A systematic search of MEDLINE, EMBASE, CINAHAL, Cochrane, Google Scholar, Physiotherapy Evidence Database, SPORTDiscus, Web of Science and Scopus was performed in August 2018 using the keywords “scaphoid”, “fracture”, “acute”, “carpal”, “athletes”, “sports”, “non-operative”, “conservative”, “operative” and “return to sport”. All studies that recorded RRS and RTS following scaphoid fractures were included. RTS was recorded as the length of time from commencement of either primary conservative management or primary surgical procedure to return to sport.

RESULTS

Eleven studies were included: Two randomised controlled trials, six retrospective cohort studies and three case series. Seven studies reported on conservative management (n = 77), and eight studies reported on surgical management (n = 83). For conservative management, RRS was 90% (69/77), and the mean RTS was 9.6 wk. Three studies allowed to return to sport in cast [RRS 89% (25/28); RTS 1.9 wk], and four studies required completion of cast treatment prior to returning to sport [RRS 90% (44/49); RTS 13.9 wk]. Four studies recorded fracture union data: Union rate 85% (47/55); mean time to union 14.0 wk. For surgical management, RRS was 98% (81/83), and RTS was 7.3 wk. Three studies reported on Percutaneous Screw Fixation [RRS 97% (32/33); RTS 6.5 wk], and five studies reported on Open Reduction Internal Fixation [RRS 98% (49/50); RTS 7.9 wk]. Six studies recorded fracture union data: Union rate 97% (69/71); mean time to union 9.8 wk. On meta-analysis, RRS (RR = 1.09; 95% confidence interval (CI): 1.00-1.18; P < 0.045), RTS (MD 2.3 wk; 95%CI: 0.79-3.87; P < 0.002), union rates (RR = 1.14; 95%CI: 1.01-1.28; P < 0.030) and mean times to union (MD 4.2 wk; 95%CI: 3.94-4.36; P < 0.001) were all significantly better for the surgical cohort compared to the conservative cohort.

CONCLUSION

Surgical management of scaphoid fractures can provide significantly improved RRS and RTS to sport compared to conservative management. Both treatments, however, remain acceptable options, and athletes should be fully informed of the benefits and risks of both prior to deciding treatment plans. Immediate return to sport in a cast should be avoided due to the significant risk of non-union.

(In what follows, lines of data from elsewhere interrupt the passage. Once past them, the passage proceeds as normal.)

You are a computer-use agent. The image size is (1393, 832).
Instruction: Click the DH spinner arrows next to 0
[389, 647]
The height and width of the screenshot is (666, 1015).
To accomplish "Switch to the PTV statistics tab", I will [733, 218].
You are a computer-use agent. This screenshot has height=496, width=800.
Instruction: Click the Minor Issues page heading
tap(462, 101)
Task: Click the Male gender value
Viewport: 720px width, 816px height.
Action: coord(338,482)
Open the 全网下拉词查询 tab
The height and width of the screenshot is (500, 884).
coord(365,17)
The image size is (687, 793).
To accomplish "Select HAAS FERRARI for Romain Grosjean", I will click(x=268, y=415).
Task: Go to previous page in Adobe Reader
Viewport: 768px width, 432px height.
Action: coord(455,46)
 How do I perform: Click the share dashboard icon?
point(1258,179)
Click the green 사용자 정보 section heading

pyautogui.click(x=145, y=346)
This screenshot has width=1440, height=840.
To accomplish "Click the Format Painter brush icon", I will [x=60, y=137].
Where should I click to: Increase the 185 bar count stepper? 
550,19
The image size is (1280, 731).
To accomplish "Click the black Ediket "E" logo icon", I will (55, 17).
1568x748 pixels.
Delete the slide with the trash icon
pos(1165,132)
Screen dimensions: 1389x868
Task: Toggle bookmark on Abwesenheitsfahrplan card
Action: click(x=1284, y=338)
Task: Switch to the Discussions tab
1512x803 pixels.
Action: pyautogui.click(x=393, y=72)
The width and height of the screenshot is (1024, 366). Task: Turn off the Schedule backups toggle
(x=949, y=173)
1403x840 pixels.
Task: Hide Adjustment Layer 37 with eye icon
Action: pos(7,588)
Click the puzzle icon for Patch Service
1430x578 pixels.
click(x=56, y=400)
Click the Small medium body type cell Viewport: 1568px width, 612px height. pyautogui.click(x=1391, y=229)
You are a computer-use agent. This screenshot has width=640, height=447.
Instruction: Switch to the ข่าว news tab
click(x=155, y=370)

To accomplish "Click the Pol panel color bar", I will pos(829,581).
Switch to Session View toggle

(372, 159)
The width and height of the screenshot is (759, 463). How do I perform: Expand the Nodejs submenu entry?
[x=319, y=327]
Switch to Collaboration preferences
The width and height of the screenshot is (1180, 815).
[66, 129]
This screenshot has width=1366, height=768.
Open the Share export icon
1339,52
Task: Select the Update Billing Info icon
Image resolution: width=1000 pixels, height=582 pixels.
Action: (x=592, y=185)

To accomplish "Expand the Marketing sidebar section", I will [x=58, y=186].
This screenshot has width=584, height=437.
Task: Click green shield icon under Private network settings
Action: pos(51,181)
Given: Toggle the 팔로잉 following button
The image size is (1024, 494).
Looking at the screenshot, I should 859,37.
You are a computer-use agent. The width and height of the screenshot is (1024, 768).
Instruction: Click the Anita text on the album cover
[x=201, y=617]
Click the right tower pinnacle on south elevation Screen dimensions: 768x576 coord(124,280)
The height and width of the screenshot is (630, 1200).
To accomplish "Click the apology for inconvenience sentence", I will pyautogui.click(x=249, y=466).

Keywords: Acute; Fracture; Scaphoid; Carpal; Return; Sport; Rate; Time

Core tip: We recorded returned rates (RRS) and return times (RTS) to sport following acute scaphoid fractures. Eleven studies were included. Seven studies reported on conservative treatment (n = 77); eight studies reported on surgical treatment (n = 83). For conservative management, RRS was 90% (69/77), and RTS was 9.6 wk. For surgical management, RRS was 98% (81/83), and RTS was 7.3 wk. On meta-analysis, RRS (P < 0.045) and RTS (P < 0.002) were significantly better for surgical management compared to conservative management. Surgical management of acute scaphoid fractures can provide significantly improved RRS and RTS compared to conservative management.